:: Task goal ::
Everything in the data below except the pictures must be repeated word for word.

··· Data records ···

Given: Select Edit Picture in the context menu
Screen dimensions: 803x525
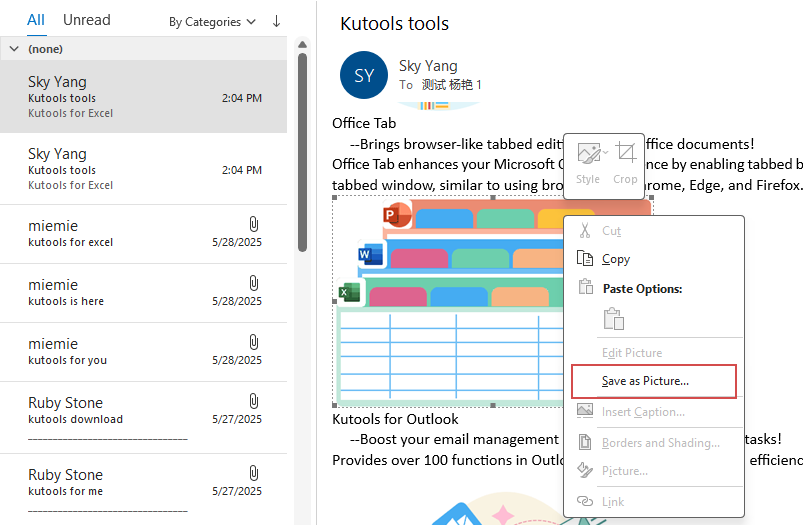Looking at the screenshot, I should click(631, 353).
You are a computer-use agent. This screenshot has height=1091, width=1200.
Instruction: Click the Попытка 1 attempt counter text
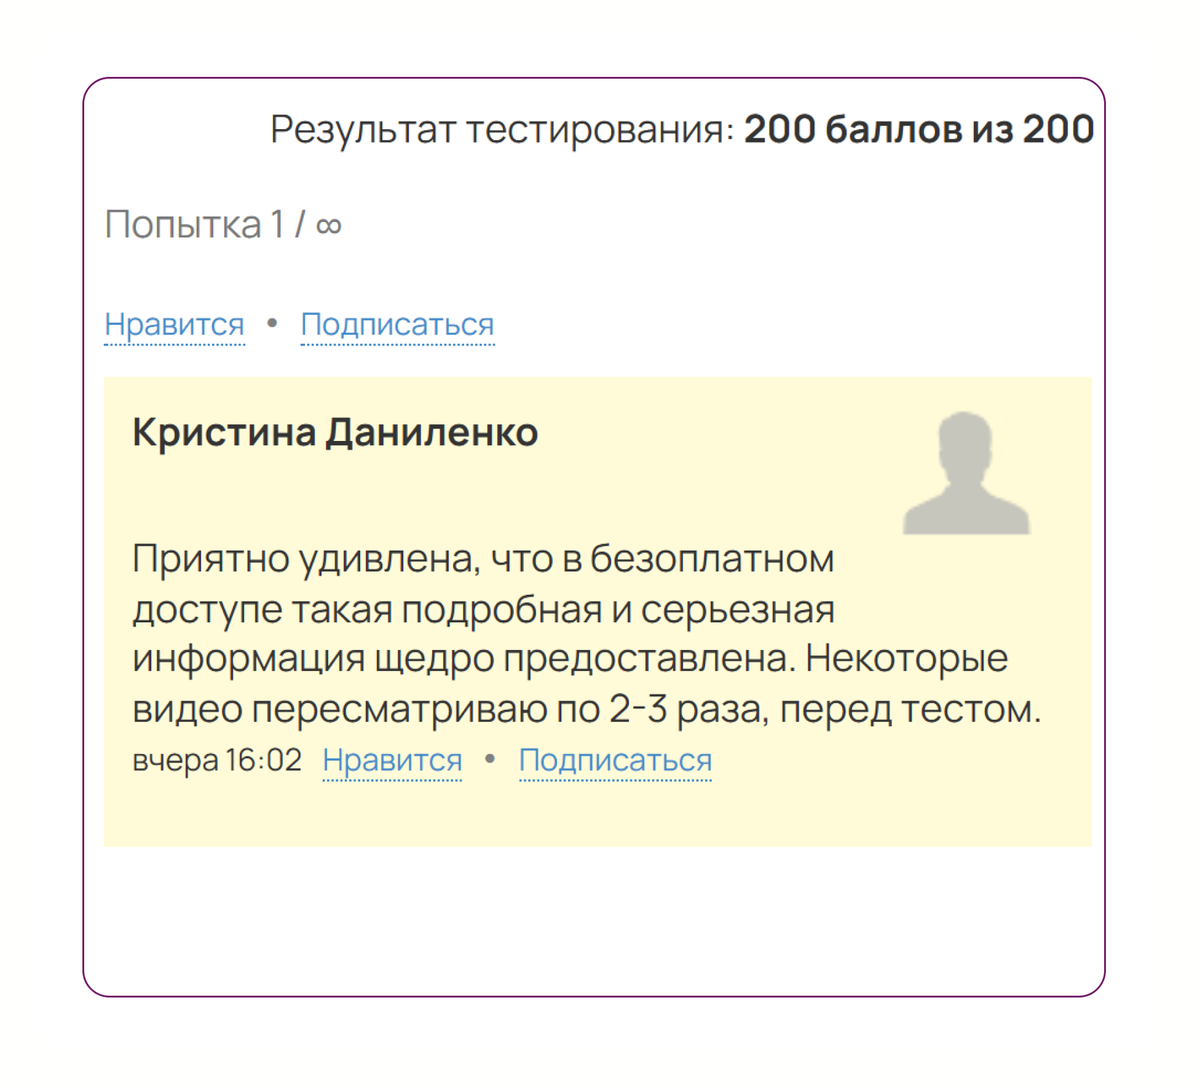196,225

···

:: Response ::
Given: Select Edit Picture in the context menu
Screen dimensions: 803x525
Looking at the screenshot, I should click(631, 353).
You are a computer-use agent. This screenshot has height=1091, width=1200.
Instruction: Click the Попытка 1 attempt counter text
196,225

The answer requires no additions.